DATA TO PROCESS:
────────

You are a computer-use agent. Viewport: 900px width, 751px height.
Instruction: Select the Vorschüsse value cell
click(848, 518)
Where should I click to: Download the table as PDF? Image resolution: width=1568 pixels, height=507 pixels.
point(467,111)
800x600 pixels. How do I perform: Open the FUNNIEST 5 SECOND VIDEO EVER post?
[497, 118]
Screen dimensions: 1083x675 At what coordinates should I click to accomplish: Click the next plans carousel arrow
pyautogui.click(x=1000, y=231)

────────

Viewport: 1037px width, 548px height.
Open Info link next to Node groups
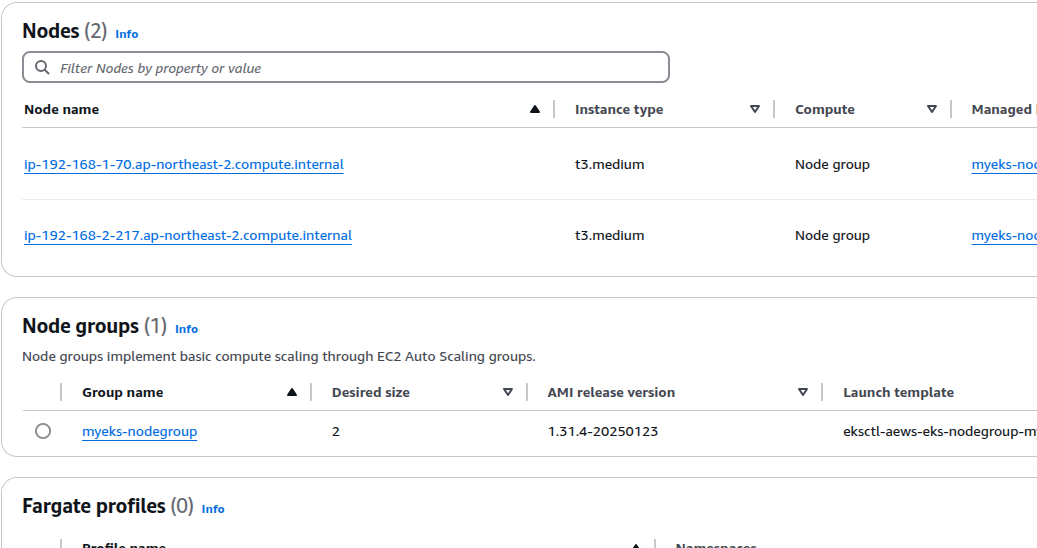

────────

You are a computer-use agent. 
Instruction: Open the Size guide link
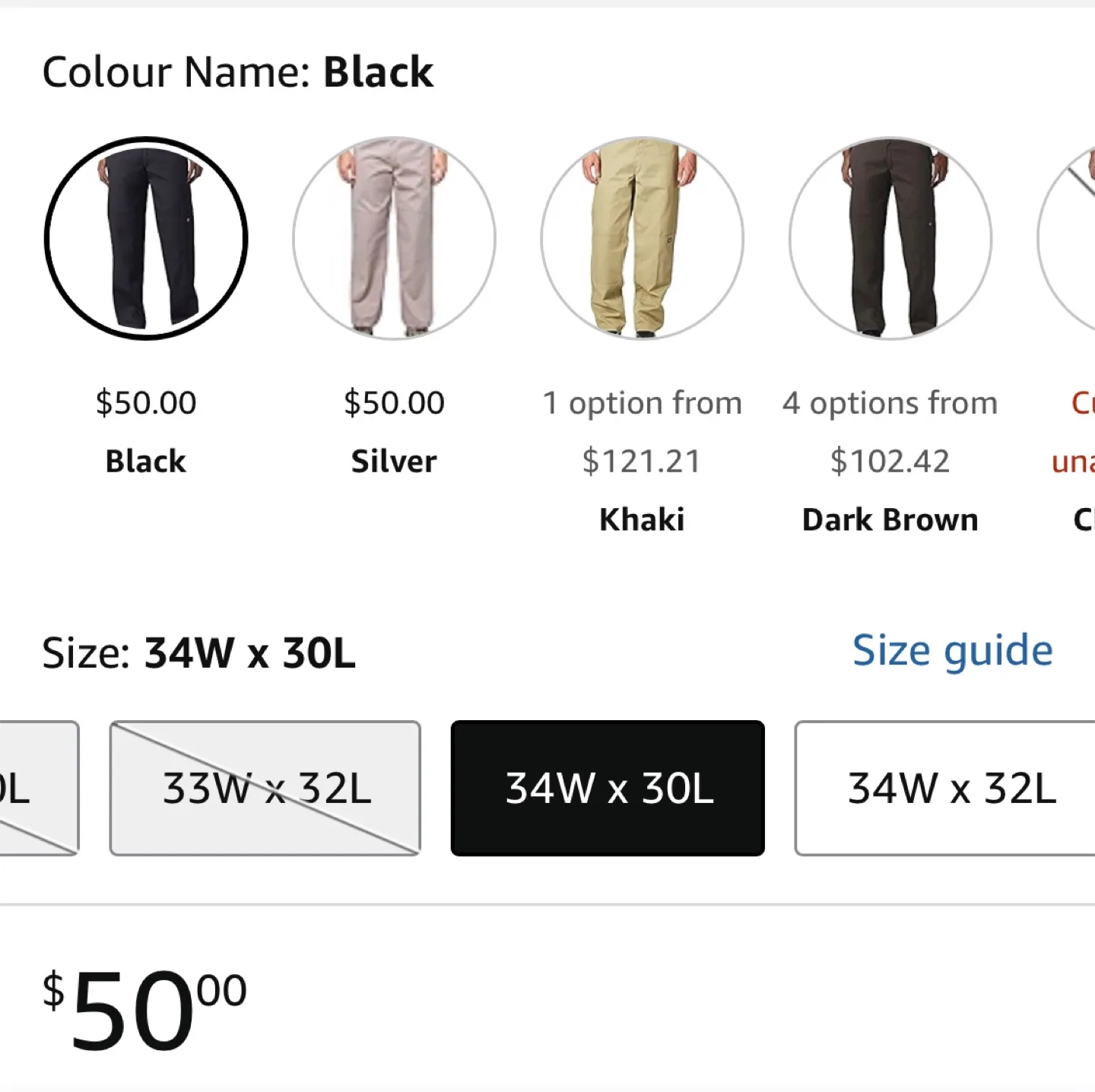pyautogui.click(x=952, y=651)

────────

ABOUT THIS TASK: Restate word for word only the lines above from the line containing "Viewport: 1037px width, 548px height." to the line containing "Open Info link next to Node groups", both of them included.

COMPLETED EXERCISE:
Viewport: 1037px width, 548px height.
Open Info link next to Node groups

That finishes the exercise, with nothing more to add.